さてと、モロッコに雨をもたらす前線は、北の方から下がってくる。それに対して、セネガルやニジェールでは南の方から上がっていく。要するに、北と南の前線が、サハラの高気圧帯をはさんで、季節ごとに双方から敵陣深く攻め入ろうとねらいすましているわけである。ところがこれがおいそれとはいかない。南側、つまり赤道に近い方の低気圧はひと味ちがい、夏には、サハラの高気圧を北に押し上げる。それだけの力をもつ。そうでなければ、セネガルやニジェールは大干ばつで大ごとだ。けれども、北側、つまりモロッコに雨を降らせる低気圧には、サハラの高気圧を押し下げるほどの力はない。夏の日本、太平洋高気圧でも知れるとおり、亜熱帯の高気圧が腰をすえるとしまつにおえない。

生半可な根性では、低気圧が高気圧の牙城にまで切り込んで、中央突破などという荒業を行えるものではない。そんなことは、強力な相手に猫だましをかまして、とったりで引っ張り倒すようなもの。滅多に成功などしない。しかし、時にはそれがある。それについては別に記す。

地図の上、緯度0度の赤道とは別に、地軸の傾きからうまれる太陽の南北への移動によって、地球上で一番熱せられる地域は季節とともに変化する。そしてその太陽の位置によって生じ、移動するのが「気象上の赤道」。この気象上の赤道では、太陽に温められて大量の水蒸気が発生する。
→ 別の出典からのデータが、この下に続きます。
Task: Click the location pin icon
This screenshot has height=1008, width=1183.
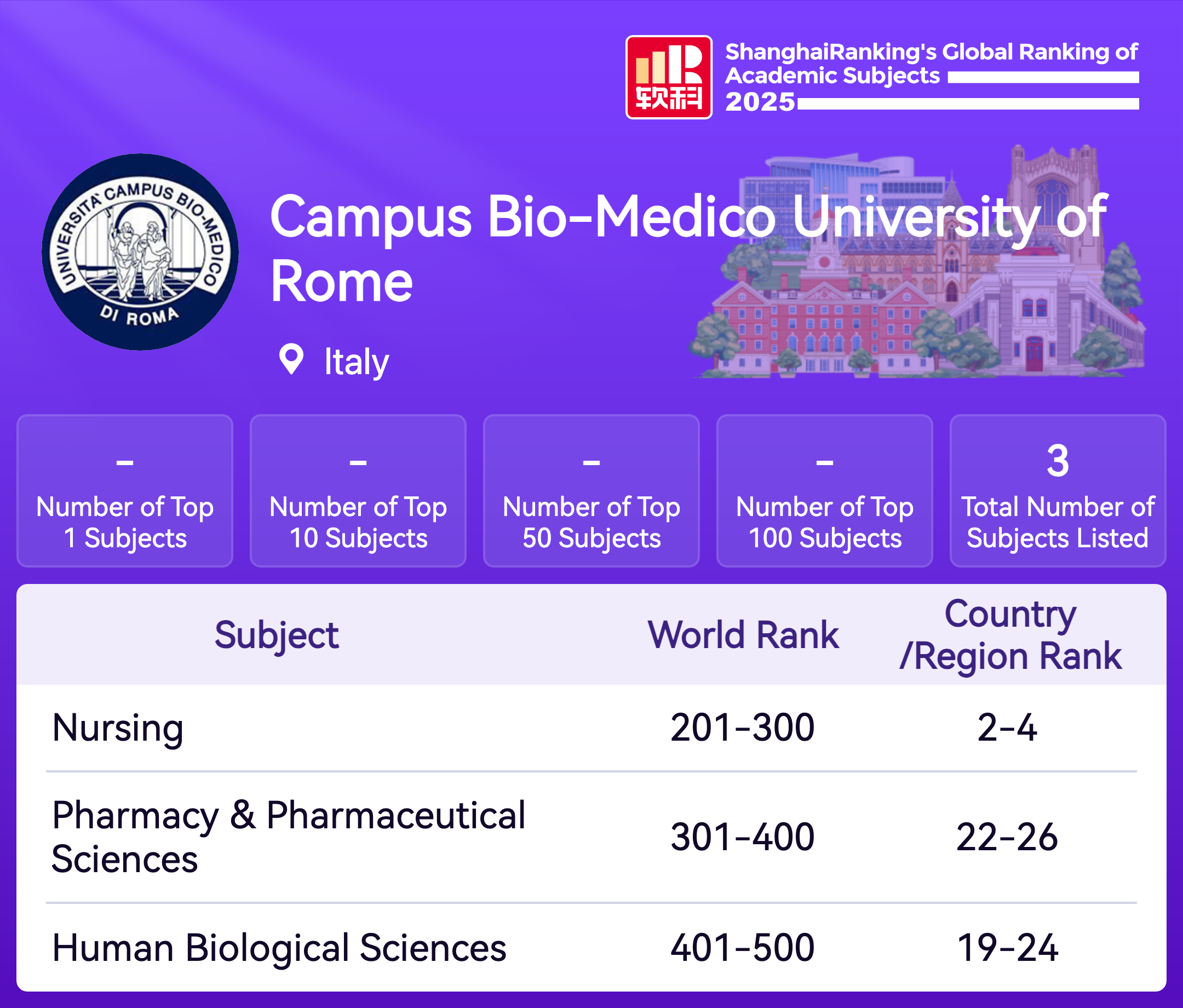Action: (x=291, y=359)

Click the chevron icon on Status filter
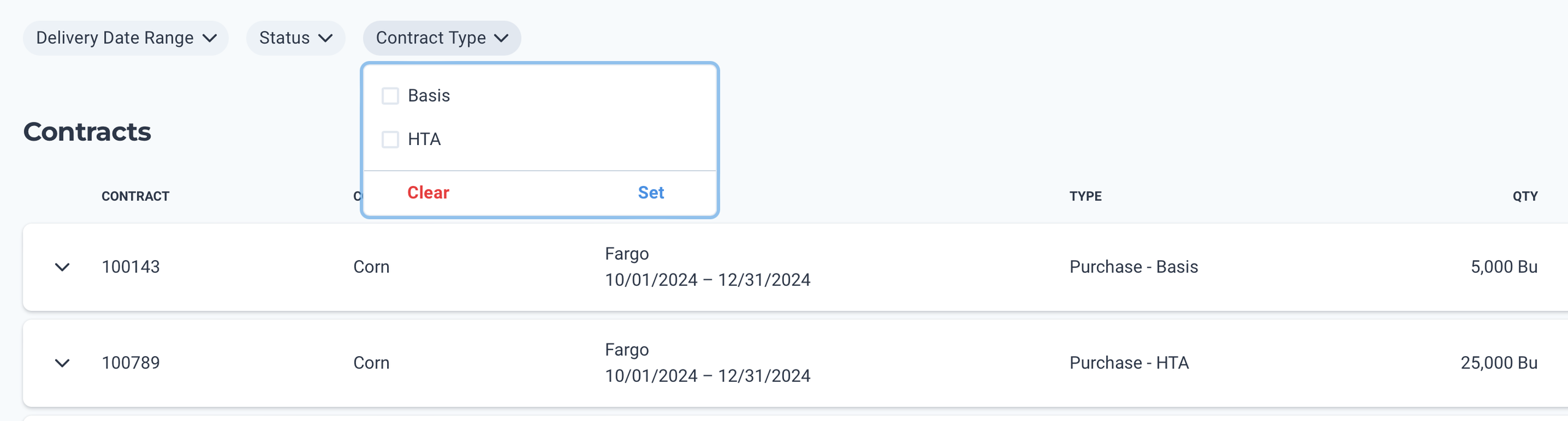[327, 38]
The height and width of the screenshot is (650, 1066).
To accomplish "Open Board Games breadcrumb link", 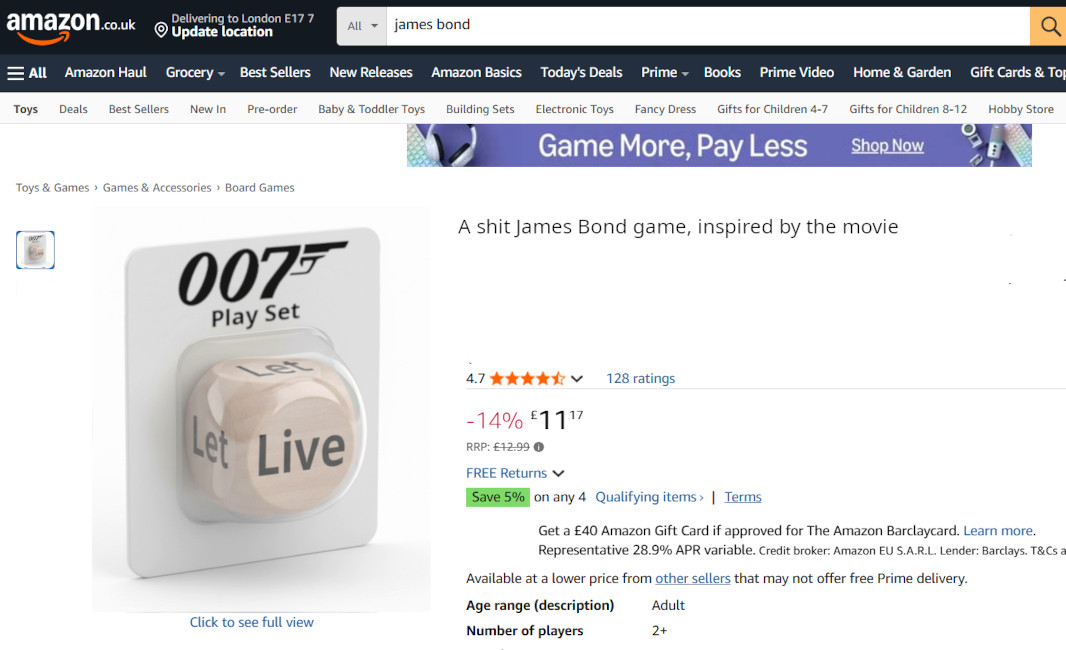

温められ軽くなった水蒸気が上昇気流を生み出して、上空に大量の雲を作り雨を降らせるのである。こうしてできる低気圧の帯を、熱帯収束帯と呼ぶ。衛星からの写真では、まるで地球が腹に帯でもまいたみたいに、長く細く白く写る。それが緯度0度の赤道をはさんで、南北の回帰線の間にひろがる熱帯地域を南下し北上するのである。衛星写真を季節ごとに対比させればよく分かる。

問題は雨を降らせた上昇気流のその後である。上空で地球の天井にぶち当たった収束帯の上昇気流は、横方向つまり緯度の高い方向に押しだされた後、次には下降しはじめる。乾燥し冷たくなった空気は重い。この下降気流によってできる高圧帯が亜熱帯高圧帯と称される乾燥気候帯となって、サハラ砂漠と同様に、各大陸に砂漠を生みだす。

熱帯収束帯つまり気象上の赤道が元気かどうかで、サハラの様子も左右されるし、周辺各地の雨の具合も変わってくる。もし、関心がおありなら、インターネットの検索ページで「全球合成赤外画像」と入力してみてください。高知大のホームページで、この収束帯の状態を3時間ごと更新で見ることができます。気象衛星は世界の姿を写しています。日本の雨以外にも、地球規模での雨について、時には想いを馳せてみるのも一興かと、、、。